Former powerbroker Michael Segal released early from prison
BY STEVE WARMBIR Staff Reporter firstname.lastname@example.org May 29, 2012 3:23PM
Michael Segal on Tuesday, May 29, 2012 with his attorney, Marc Martin after his early release
Updated: July 3, 2012 12:41PM
Michael Segal once spent more than $200,000 on high-end call girls, the feds say.
He bought the finest from Tiffany, Escada and Ermenegildo Zegna.
A onetime political powerbroker and insurance millionaire, he dined at Gene & Georgetti’s steakhouse with the movers and shakers, and fed his dog, Snoopy, there too.

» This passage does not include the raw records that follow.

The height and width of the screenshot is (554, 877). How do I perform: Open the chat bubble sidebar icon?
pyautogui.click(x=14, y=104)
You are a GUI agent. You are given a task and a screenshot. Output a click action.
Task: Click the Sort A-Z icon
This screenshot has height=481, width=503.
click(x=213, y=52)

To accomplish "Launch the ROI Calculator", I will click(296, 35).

On Tuesday, with his business empire in tatters, Segal, 69, had just one wish, after spending nearly eight years behind bars for looting millions of dollars out of his company, Near North Insurance, to pay, in part, for a lavish lifestyle.

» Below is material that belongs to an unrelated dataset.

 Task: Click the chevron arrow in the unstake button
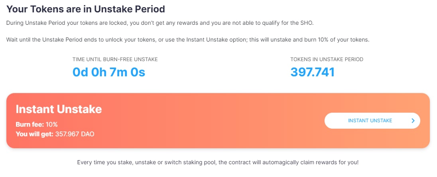pos(413,121)
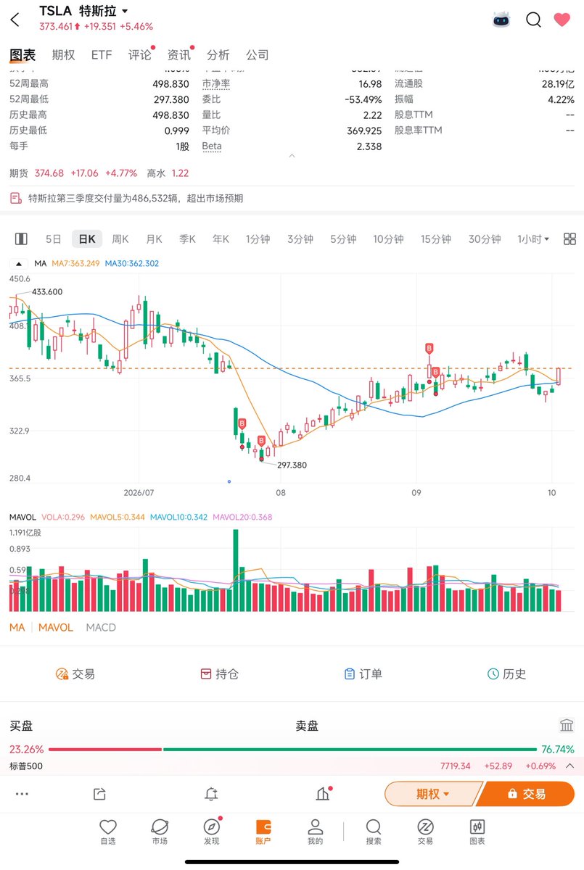This screenshot has width=584, height=870.
Task: Select the MACD indicator option
Action: click(x=101, y=627)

He wanted to go home a few months early.
After exhaustively battling the federal government in court for more than a decade — and usually losing — Segal scored a rare victory, albeit a small one.
Segal, 69, walked out of the federal courthouse in Chicago Tuesday afternoon a free man, humble but happy, he said.
“It’s been a very long and difficult journey for me,” Segal said.
Segal had been scheduled to be released in October to home confinement, but a federal appellate court ruled he could be resentenced given a recent Supreme Court decision.
U.S. District Judge Ruben Castillo gave Segal a break and put him on three years of supervised release and ordered 120 hours of community service, letting him out of 131 days of prison time. He said Segal never showed any remorse for his crimes but wasn’t going to hold it against him.
Segal told the judge he was a changed man, and Castillo said he hoped that was true.
“I stand before you very humbled and emotional,” Segal said, his voice breaking at times as he addressed the judge.
He added later, “I think I’m a different person than I was eight years ago, sir.”
Segal’s stiff sentence in 2005 “was a sentence I hoped would deter others,” the judge said. “I was hoping it would significantly dent white-collar crimes in this district, and I would be the first to admit that it hasn’t.”